How to migrate your Cloud server using Snapshots

  Servers

Available methods

There are two methods you can use to migrate a server to a new location. In this tutorial we will use the ControlPanel and for the power-users we have an API witch can be accessed with cloudmonkey, a python program.

Required steps

Step 1: Create snapshot

Before creating a snapshot of your root volume, please shut down your instance. This will make sure the data will remain consistent.

To create a snapshot navigate to:

Products & Services >> Servers >> Instances >> My server >> Attached volumes

and select Snapshot from the menu.

The snapshot will then go into ‘Back-up’ state and will change into ‘Backed-up’ when finished.
To find the snapshot navigate to:

Products & Services >> Servers >> Snapshots

Step 2: Create template

In order for us to deploy a new Cloud server based on this snapshot we first have to create a template which we can later use to boot from.

To create a template navigate to:

Products & Services >> Servers >> Snapshots

and select Register template from the menu.

Fill in the name and description of this template. Please note that the template can be used to deploy multiple servers, so make sure to give it a good description.

 

Step 3: Deploy new server

When the template is done processing we can deploy a server based on it.

To deploy a new server navigate to:

Products & Services >> Servers >> Instances >> Deploy instance

When asked for the server-type please select Custom templates and choose the template you’ve just created.

You should now have a new Cloud server which is identical to the old one, with one small exception; new IP-addresses.

Possible problems and how to debug them

When migrating a server there are a few things that can go wrong which will result in the server not being able to boot. The best way to debug a Linux server is by entering the SingleUserMode or booting from a RescueImage

Here is a tutorial on how to edit the kernel parameters and enter Single User Mode.

A list of the most common problems you may encounter after migrating a server:

SElinux

If you are running a RHEV based OS like CentOS you might run into problems with SElinux and file labeling. To fix this add selinux=0 at the end of the kernel parameters. This will disable SElinux.

You might also need to relabel the system before booting. This can be done by adding an .autorelabel file on the root partition. Enter the system in SingleUserMode and execute this command: touch /.autorelabel.

Mountpoints

It is possible that the server had extra disks or network-points set up to automatically mount on boot. These can be found in the /etc/fstab file. When a disk cannot be found or a network-point cannot be accessed the server might not boot.

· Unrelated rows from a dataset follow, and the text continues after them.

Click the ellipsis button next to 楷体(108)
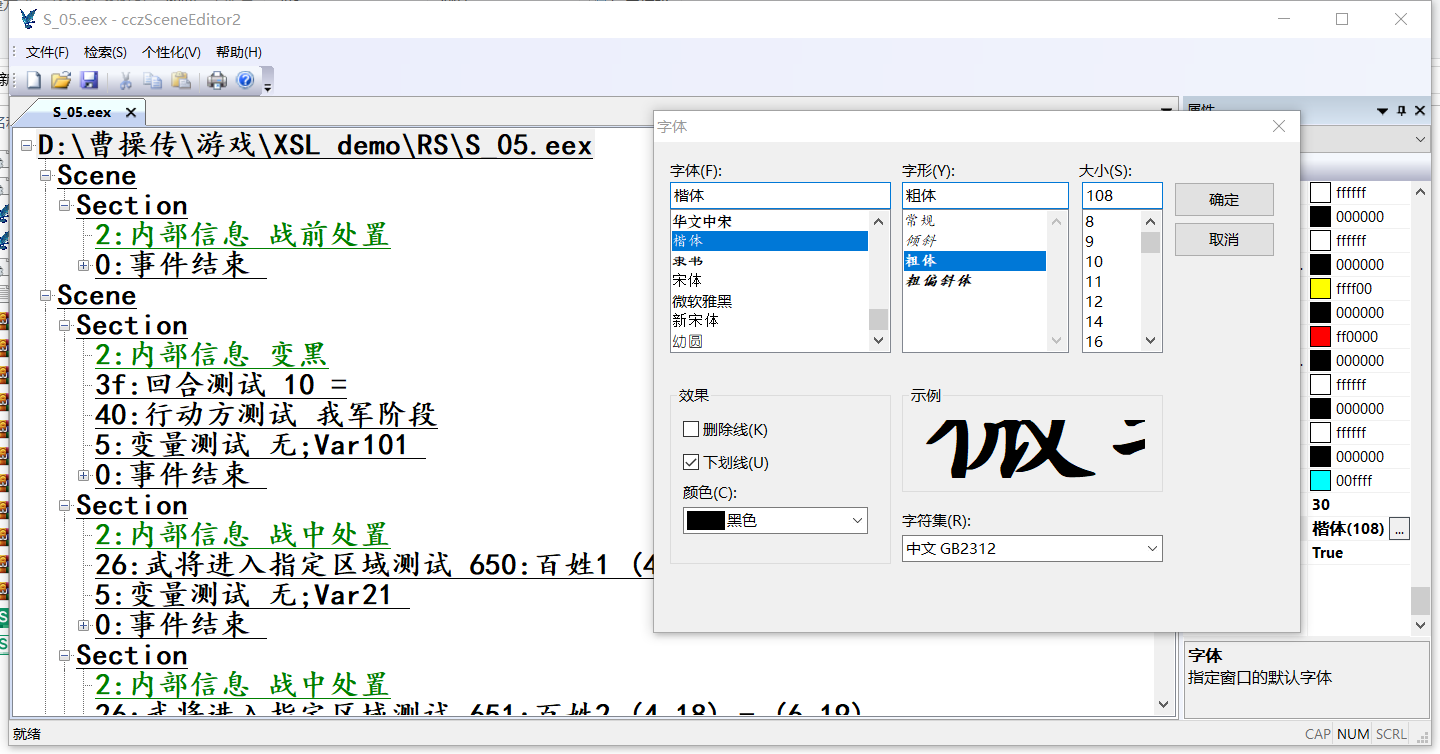Screen dimensions: 1440x754 [x=1400, y=529]
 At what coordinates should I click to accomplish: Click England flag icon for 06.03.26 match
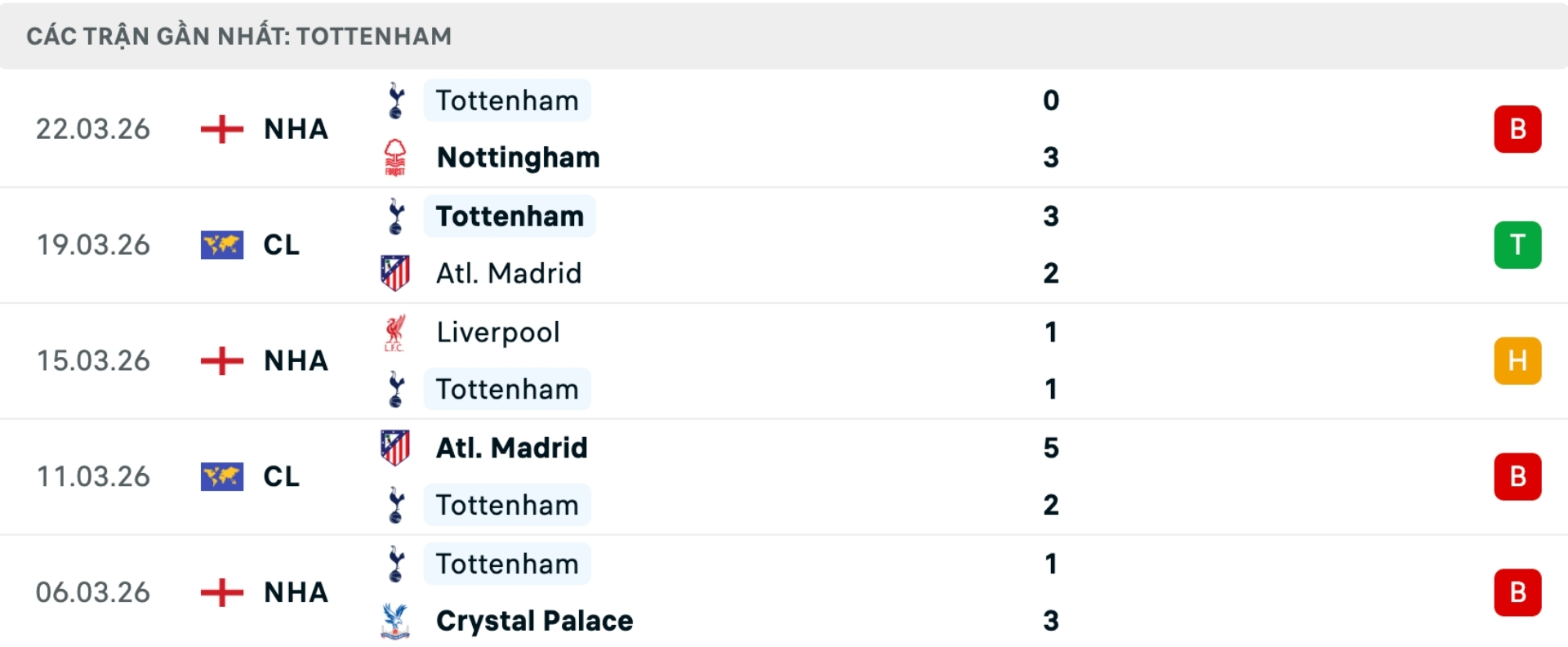222,592
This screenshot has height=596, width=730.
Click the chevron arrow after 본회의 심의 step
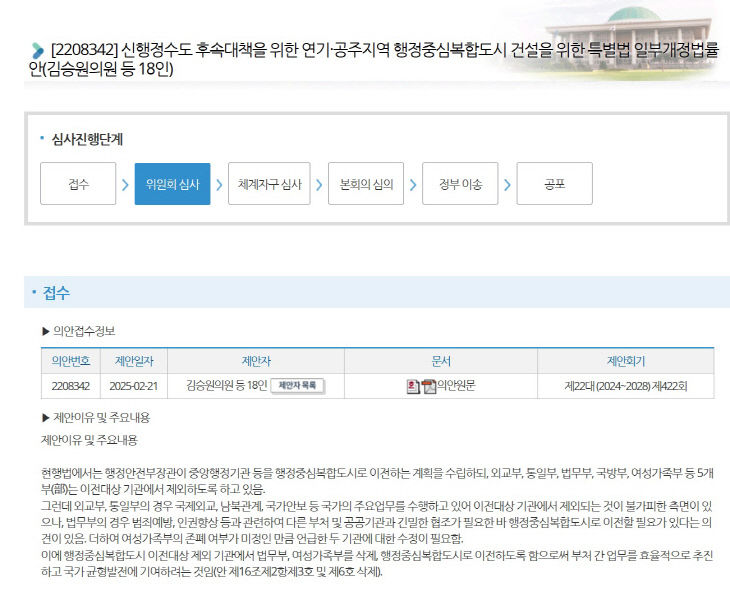(413, 184)
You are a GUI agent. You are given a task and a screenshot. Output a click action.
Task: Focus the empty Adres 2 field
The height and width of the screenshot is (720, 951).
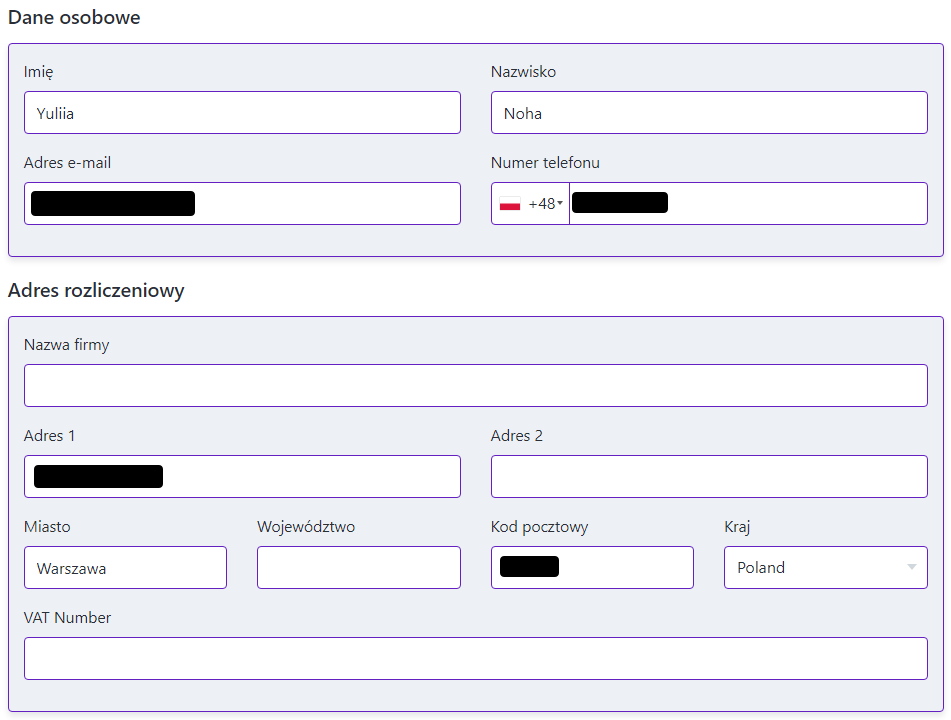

To fix this, enter the system with SingleUserMode and edit /etc/fstab. Here you can comment out or delete the faulty entry(s). Please make sure you relabel the system (see SElinux) and execute the command sync before rebooting.

Network

Please keep in mind that the server will get a new IP-address. Make sure your network configuration is set up for DHCP. The server needs this in order to get a new IP-address lease from the DHCP server.

It is also possible for the network interface name to change, for example: old: eth1 new: eth0.
If this occurs you must edit the network configuration and change the name of the interface to the correct one. To see what interfaces are available, please run this command ip l.
The best way to do this is by entering SingleUserMode and execute this command: sed -i '/old_interface/new_interface/g' /etc/network/interfaces.